Woodrow Wilson's first year as president showed the American people that they had elected a strong and effective leader. Wilson took office in nineteen thirteen. He moved quickly to fulfill his campaign promises. He won congressional approval for lower import taxes, a new tax on earnings, and restrictions on the power of big companies.
These were some of the most important economic reforms the nation had seen in many years.
This week in our series, Larry West and Maurice Joyce continue the story of Wilson's administration.
LARRY WEST: Most of Woodrow Wilson's political victories were on national issues. He had little experience with international issues. But foreign events soon began to demand more and more of his time. With all of his successes at home, it is a surprising fact of history that his presidency is remembered best for its foreign policy.
The story of Woodrow Wilson's foreign policy is full of high ideas and political bravery. But it also is a story of fierce struggle and lost hopes.
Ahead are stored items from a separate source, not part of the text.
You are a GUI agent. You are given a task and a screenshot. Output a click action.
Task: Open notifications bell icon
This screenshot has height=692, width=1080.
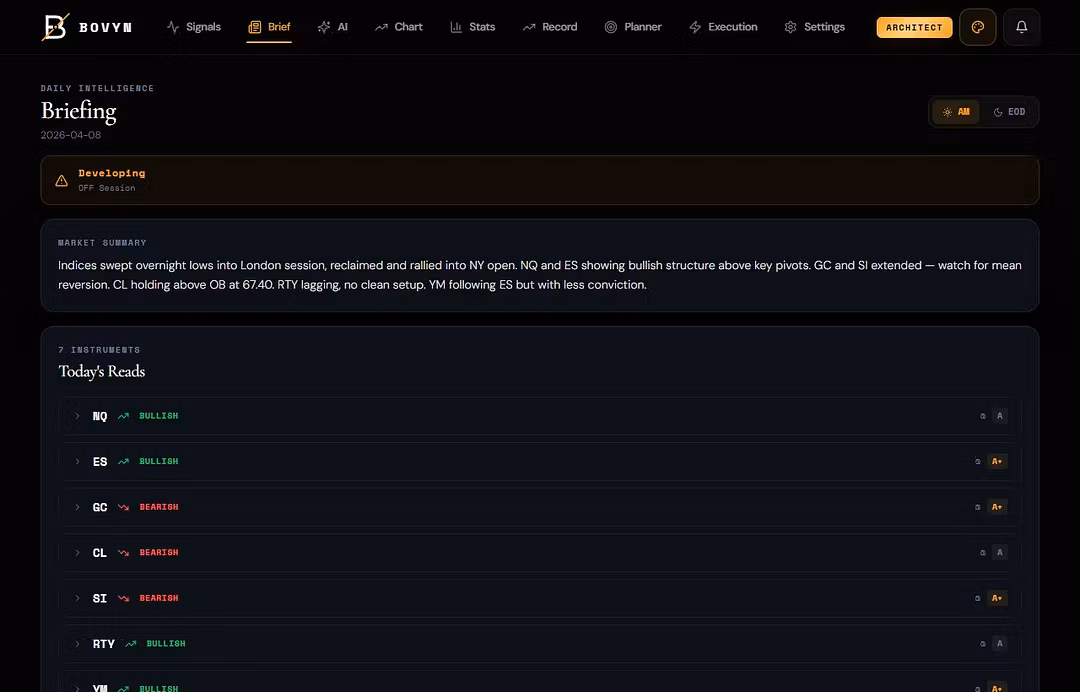(x=1021, y=27)
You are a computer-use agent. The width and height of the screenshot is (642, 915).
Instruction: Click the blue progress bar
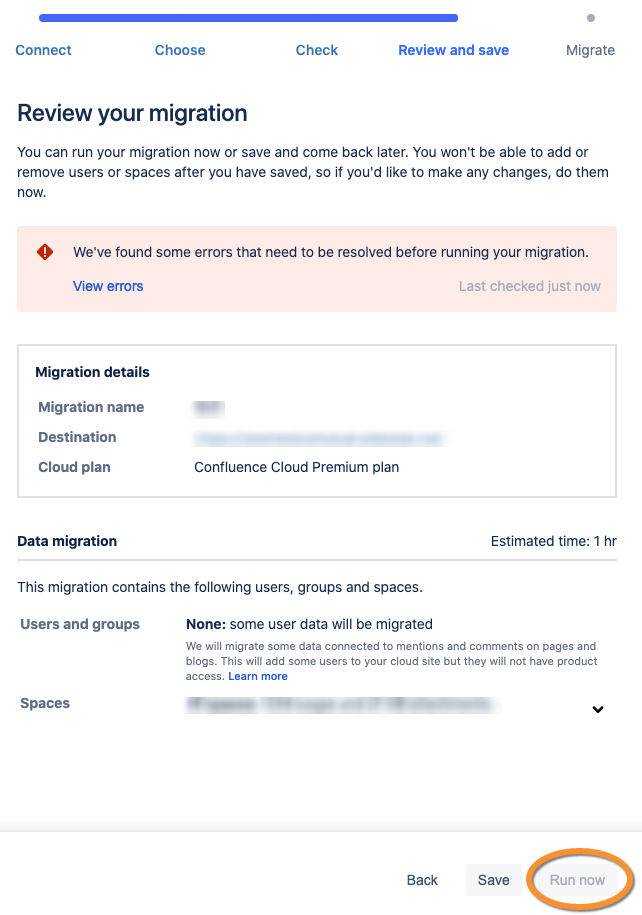pyautogui.click(x=249, y=18)
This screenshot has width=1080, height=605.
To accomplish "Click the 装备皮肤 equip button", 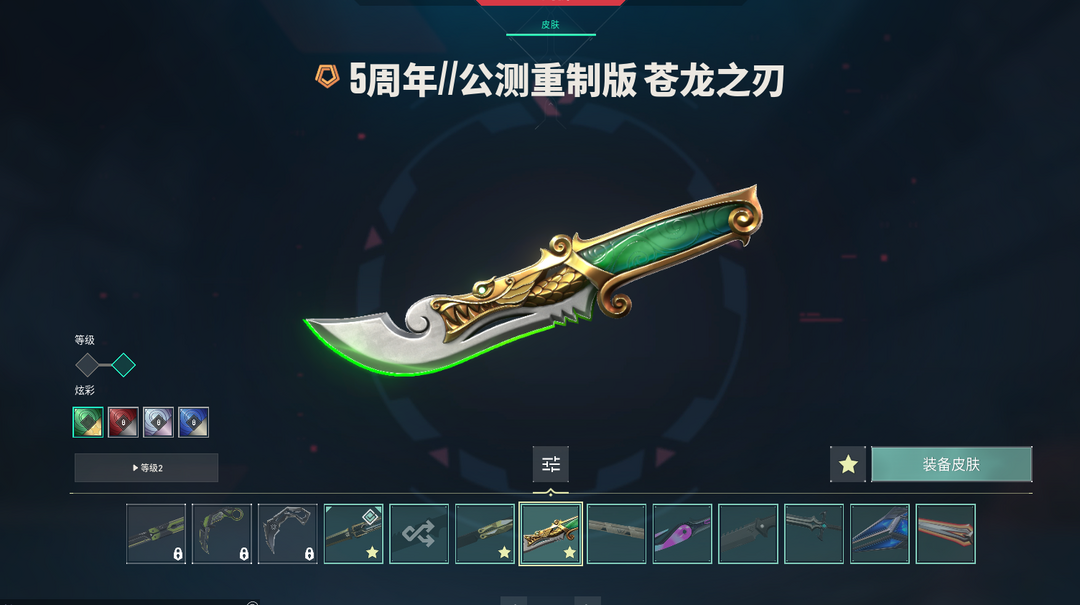I will (x=951, y=464).
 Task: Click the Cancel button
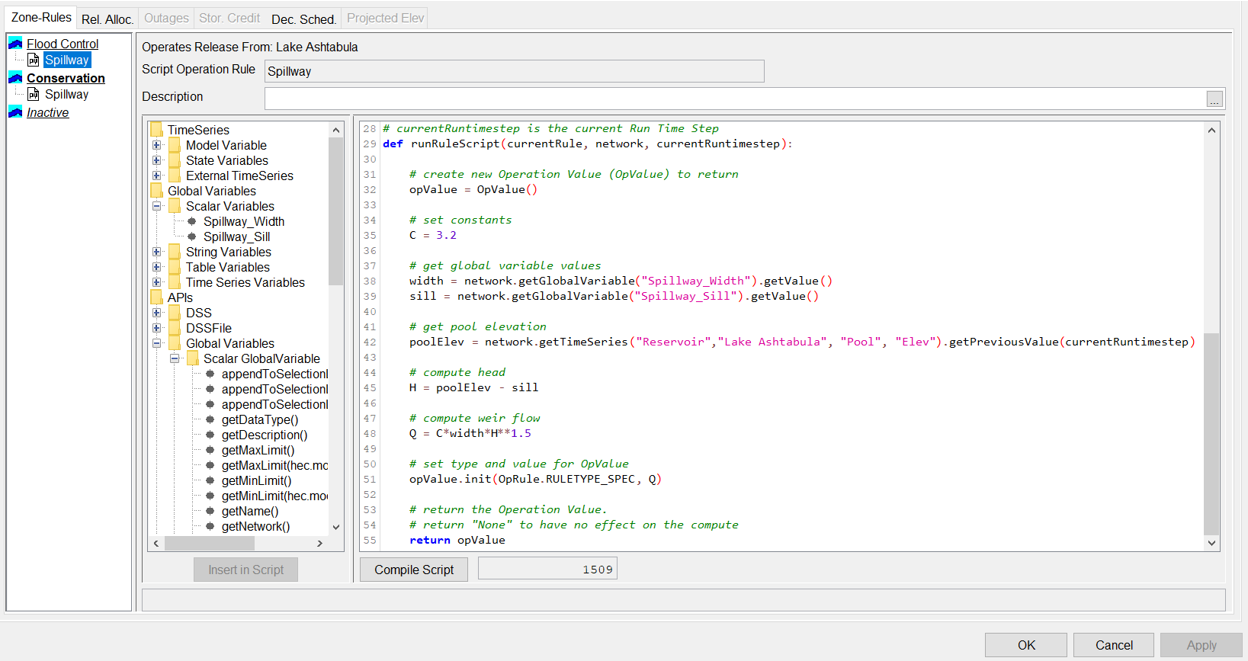click(1113, 645)
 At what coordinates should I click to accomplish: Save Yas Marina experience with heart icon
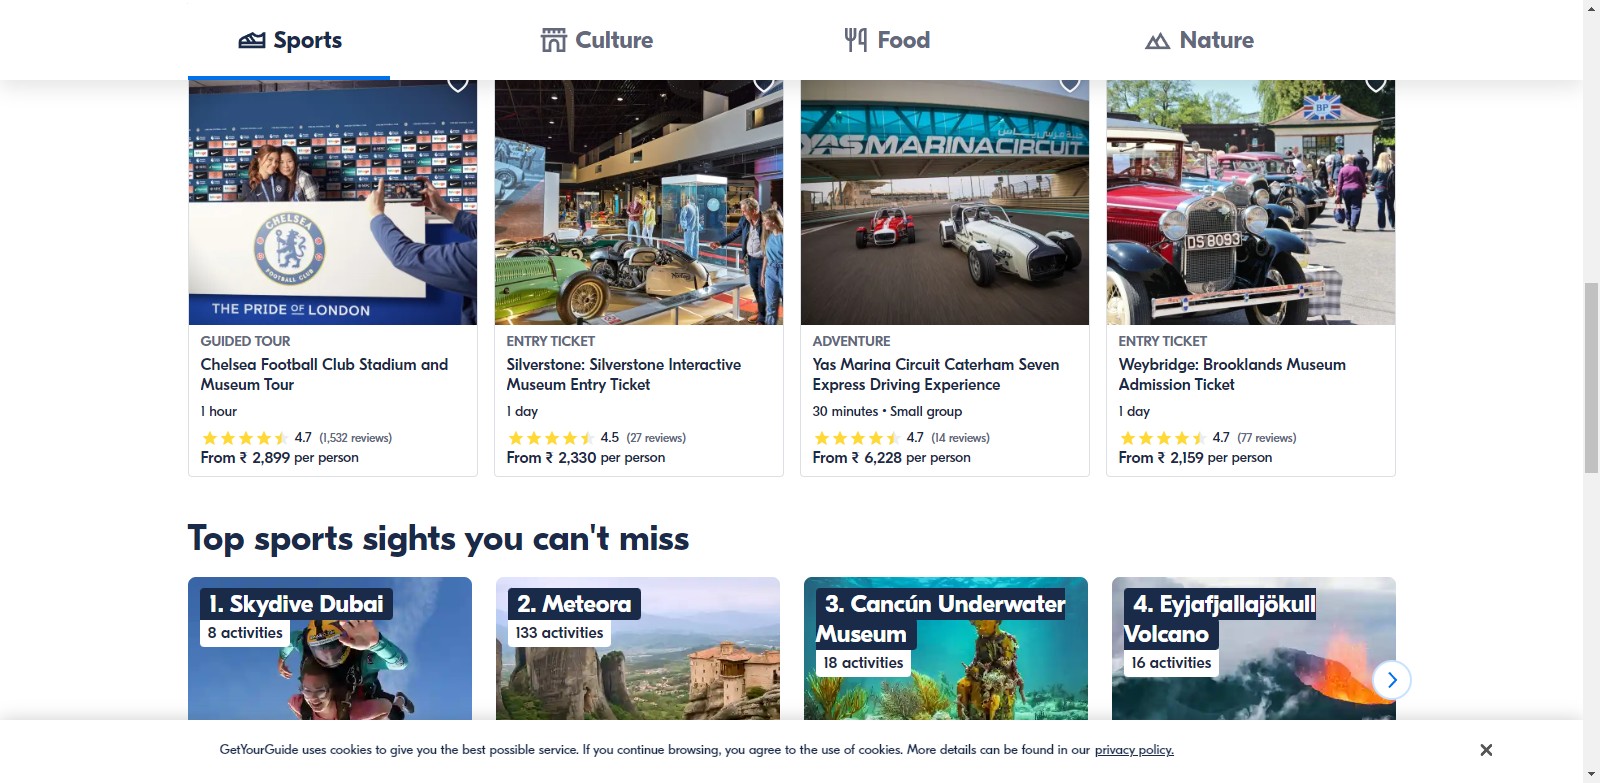click(1070, 84)
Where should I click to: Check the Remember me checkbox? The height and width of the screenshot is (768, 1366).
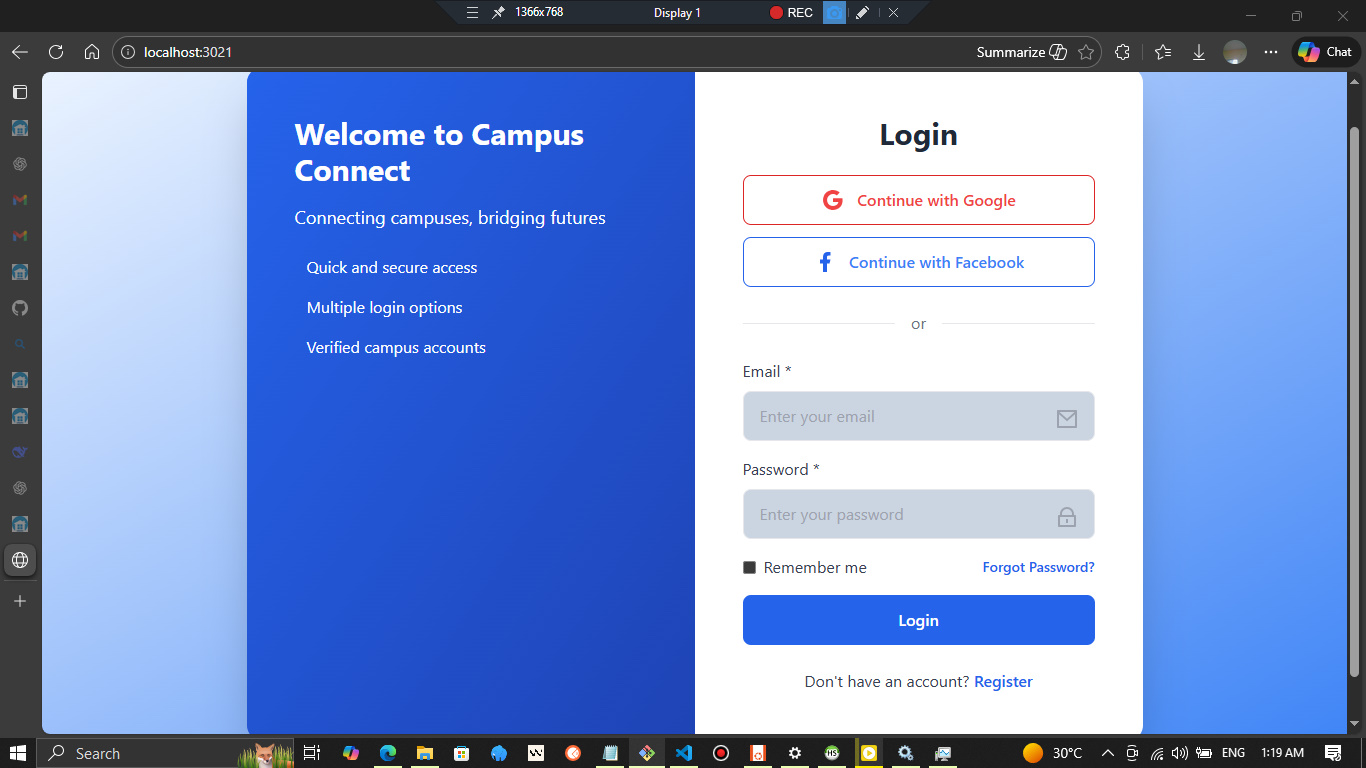point(749,567)
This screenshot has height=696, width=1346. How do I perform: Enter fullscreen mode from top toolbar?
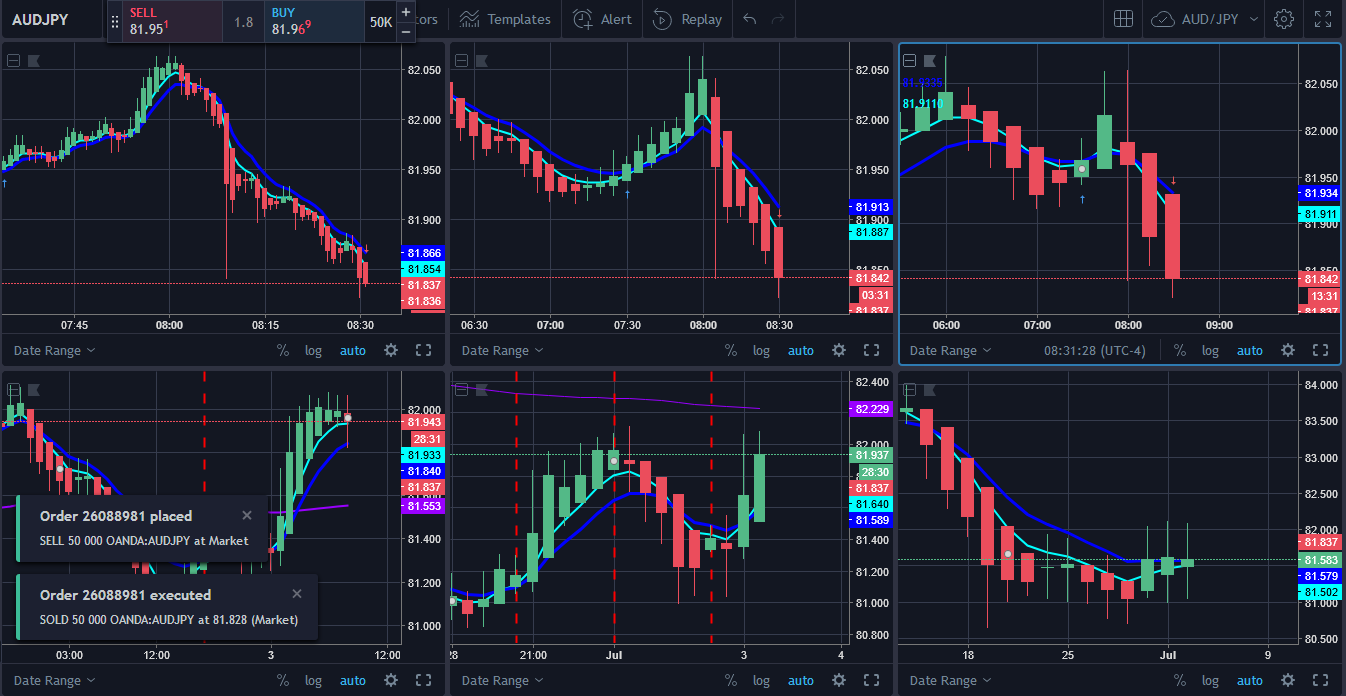tap(1323, 19)

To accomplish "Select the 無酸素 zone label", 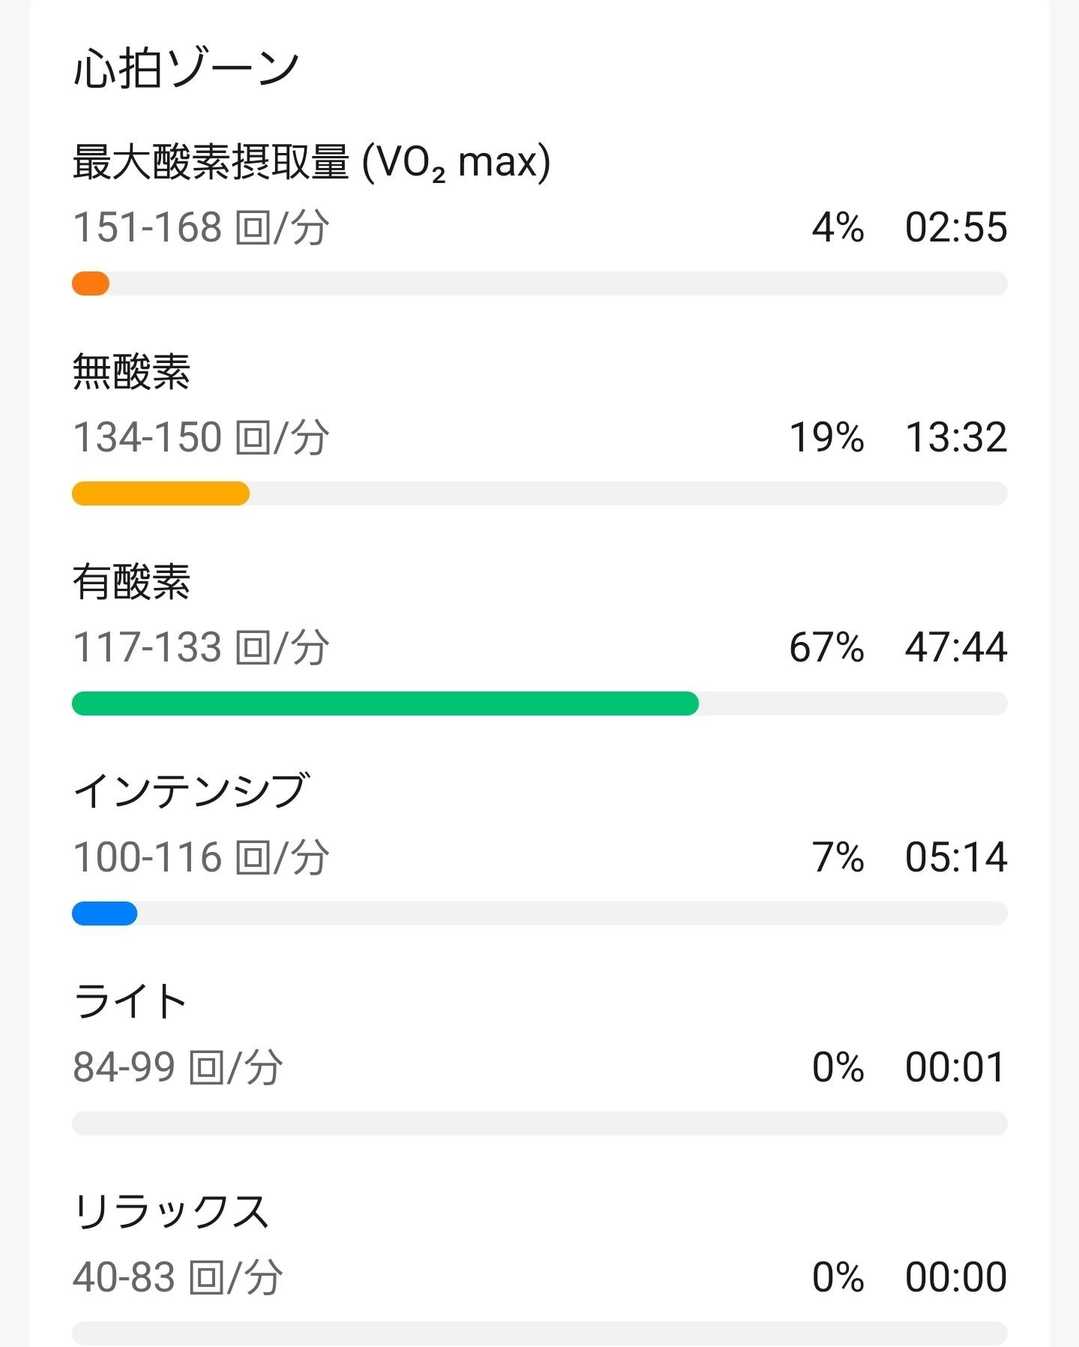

It is a story that begins across America's southern border--in Mexico.
MAURICE JOYCE: At that time, Mexico had been ruled for many years by Porfirio Diaz. As Diaz grew older, his power began to weaken. In nineteen eleven, a revolt broke out. It was led by Francisco Madero, the leader of a land reform movement. Diaz understood he could not win. He resigned and fled the country.
Madero declared himself president. However, powerful groups in Mexico opposed him. In a short time, one of his own generals, Victoriano Huerta, arrested him. Madero was murdered soon after Huerta seized power.
President Wilson refused to recognize Huerta's government. He believed other forces would rise up against him. Wilson was right. Another revolt began, led by General Venustiano Carranza.
LARRY WEST: Wilson offered aid to Carranza. Carranza rejected the offer. He was afraid of American interference in Mexico. He told Wilson that Mexican troops would do all the fighting. He only wanted guns and ammunition.
American forces did, however, get involved in the conflict. President Wilson learned that a ship from Germany was bringing supplies to the Huerta government. The ship would land at the Mexican port of Vera Cruz. Wilson ordered the United States Navy to seize and occupy the port. The move started a storm of criticism in the United States and throughout Latin America.
MAURICE JOYCE: Many people denounced President Wilson. They called him an imperialist and a fool. They asked: what right did the United States have to interfere in Mexico. Wilson finally stopped American military action in Mexico. He tried to settle the dispute at an international conference at Niagara Falls, Canada. The effort failed. The conference did not produce a settlement.
While the diplomats were talking, Carranza's revolutionary forces were fighting. They moved on Mexico City, the capital. President Huerta fled. Carranza formed a new government.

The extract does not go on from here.